Segment Start: SOURCE EXTRACT

From: Robin Hanson (hanson@hss.caltech.edu)
Date: Mon Mar 03 1997 - 11:51:51 MST
Jay Reynolds Freeman writes:
>> "perfectly preserved 400,000 year old wooden spears"!
>
>There's no reason for the exclamation point except perhaps to remark
>on the fact that circumstances conspired to preserve artifacts made
>from organic substance for that long. Stone tools which most people
>would say are of comparable complexity to simple wooden spears, if not
>more complex, are known from something like two million years before
>the present; also dating from a million years ago, or longer, is
>indirect evidence of the use of leather containers (polishing of stone
>artifacts, or maybe it was bone), and evidence of possible systematic
>use of fire (not to say its creation).
Fascinating! Thanks for the lit summary.
>> Just what *did* happen to humans in the last 50,000 years?

Segment End: SOURCE EXTRACT
Segment Start: DATASET ENTRIES

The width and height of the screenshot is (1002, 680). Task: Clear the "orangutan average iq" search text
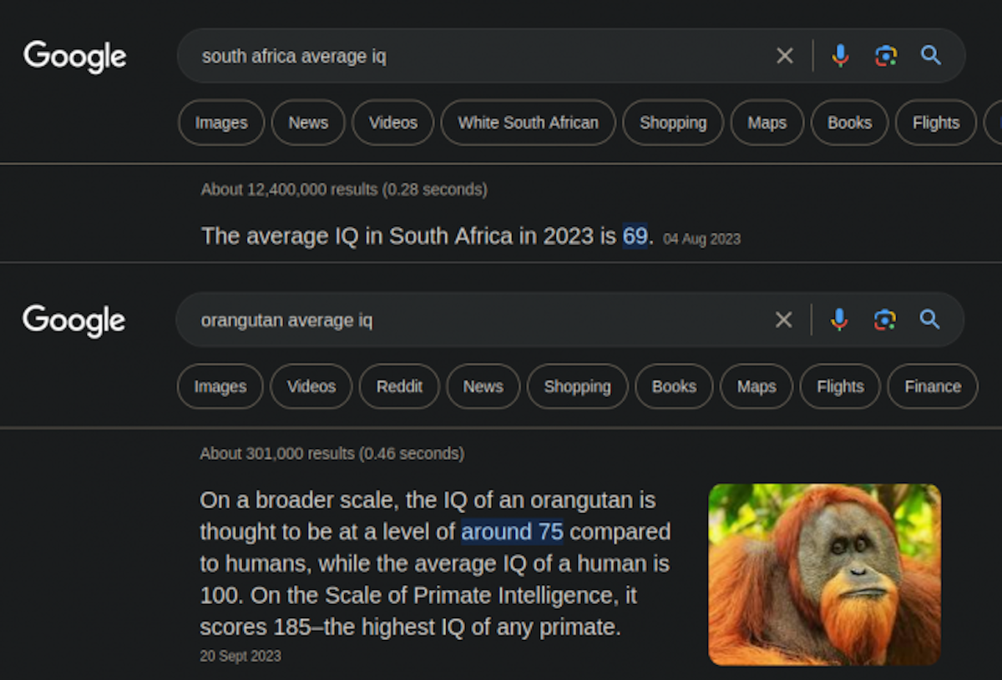pyautogui.click(x=783, y=320)
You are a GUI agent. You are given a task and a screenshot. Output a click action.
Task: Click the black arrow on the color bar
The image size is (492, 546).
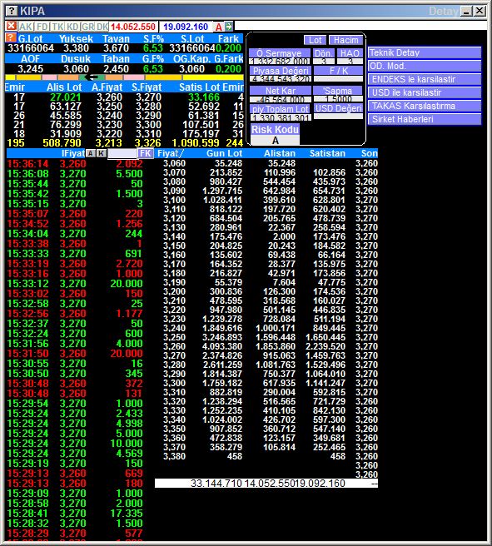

Segment End: DATASET ENTRIES

● TASKS:
(1) In the mailing-list post about the wooden spears, could you restate the passage starting with "Date: Mon Mar" and going on through "say its creation).", substituting "wooden clubs" for "wooden spears" wherever it occurs?
(2) According to the wooden-spears post, from how long before the present are stone tools known?
(3) Can you resume the mailing-list post about the wooden spears, writing on from its final line?

● WRITTEN ANSWERS:
(1)
Date: Mon Mar 03 1997 - 11:51:51 MST
Jay Reynolds Freeman writes:
>> "perfectly preserved 400,000 year old wooden clubs"!
>
>There's no reason for the exclamation point except perhaps to remark
>on the fact that circumstances conspired to preserve artifacts made
>from organic substance for that long. Stone tools which most people
>would say are of comparable complexity to simple wooden clubs, if not
>more complex, are known from something like two million years before
>the present; also dating from a million years ago, or longer, is
>indirect evidence of the use of leather containers (polishing of stone
>artifacts, or maybe it was bone), and evidence of possible systematic
>use of fire (not to say its creation).

(2) From something like two million years before the present.

(3)
>
>A fine question; possibly the time should be a little more remote,
>but that's a detail. Biologically, nobody knows, and there is much
>controversy. Culturally, by degrees, fancier technology, and evidence
>of larger-scale and more sophisticated cooperation.
and Michael Lorrey writes:
>smaller, not bigger. What they probably did not have was a stable enough
>community to allow for even tribalism, which would work to develop a
>verbal community history, helping to preserve acquired knowledge.
So perhaps are big recent leap was in social, not physical,
technology. We social technology specialists would like to think so!